• _GOAL OF THE EXERCISE_
Nothing is needed except the lines below that run from the one with "[Youtube] (1593, 123)" through the one with "Others (1215, 874)", repeated exactly.

Stored items
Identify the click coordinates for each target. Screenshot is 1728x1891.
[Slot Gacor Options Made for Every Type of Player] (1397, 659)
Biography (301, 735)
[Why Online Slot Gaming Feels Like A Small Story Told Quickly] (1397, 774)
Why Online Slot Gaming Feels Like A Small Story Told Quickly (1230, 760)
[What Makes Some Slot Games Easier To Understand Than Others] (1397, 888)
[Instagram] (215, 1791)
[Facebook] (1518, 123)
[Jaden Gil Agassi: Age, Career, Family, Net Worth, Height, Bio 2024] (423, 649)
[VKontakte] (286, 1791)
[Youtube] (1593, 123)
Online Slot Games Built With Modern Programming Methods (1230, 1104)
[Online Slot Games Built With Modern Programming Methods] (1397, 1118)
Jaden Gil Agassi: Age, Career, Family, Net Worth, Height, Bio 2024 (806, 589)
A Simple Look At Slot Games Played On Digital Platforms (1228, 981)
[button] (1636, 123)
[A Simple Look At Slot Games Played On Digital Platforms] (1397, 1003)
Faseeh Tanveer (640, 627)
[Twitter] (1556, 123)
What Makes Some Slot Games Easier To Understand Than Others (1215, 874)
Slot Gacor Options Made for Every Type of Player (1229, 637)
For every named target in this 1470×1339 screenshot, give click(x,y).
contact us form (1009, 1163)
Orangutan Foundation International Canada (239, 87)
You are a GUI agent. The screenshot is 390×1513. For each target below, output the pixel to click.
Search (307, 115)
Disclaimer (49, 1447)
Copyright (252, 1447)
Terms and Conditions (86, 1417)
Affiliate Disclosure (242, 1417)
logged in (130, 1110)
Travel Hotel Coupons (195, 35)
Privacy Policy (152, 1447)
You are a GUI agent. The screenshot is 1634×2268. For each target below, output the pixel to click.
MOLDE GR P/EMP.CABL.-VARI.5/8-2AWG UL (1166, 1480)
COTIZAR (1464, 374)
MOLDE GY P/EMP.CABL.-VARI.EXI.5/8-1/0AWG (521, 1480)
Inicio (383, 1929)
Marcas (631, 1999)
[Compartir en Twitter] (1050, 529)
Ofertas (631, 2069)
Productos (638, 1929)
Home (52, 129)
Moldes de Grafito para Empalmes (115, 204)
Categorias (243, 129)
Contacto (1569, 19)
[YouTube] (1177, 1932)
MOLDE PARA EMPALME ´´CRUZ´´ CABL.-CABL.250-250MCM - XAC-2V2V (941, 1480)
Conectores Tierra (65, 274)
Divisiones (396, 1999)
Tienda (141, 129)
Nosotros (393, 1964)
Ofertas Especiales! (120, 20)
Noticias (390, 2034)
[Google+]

• _SOLUTION TO THIS PROBLEM_
[Youtube] (1593, 123)
Online Slot Games Built With Modern Programming Methods (1230, 1104)
[Online Slot Games Built With Modern Programming Methods] (1397, 1118)
Jaden Gil Agassi: Age, Career, Family, Net Worth, Height, Bio 2024 (806, 589)
A Simple Look At Slot Games Played On Digital Platforms (1228, 981)
[button] (1636, 123)
[A Simple Look At Slot Games Played On Digital Platforms] (1397, 1003)
Faseeh Tanveer (640, 627)
[Twitter] (1556, 123)
What Makes Some Slot Games Easier To Understand Than Others (1215, 874)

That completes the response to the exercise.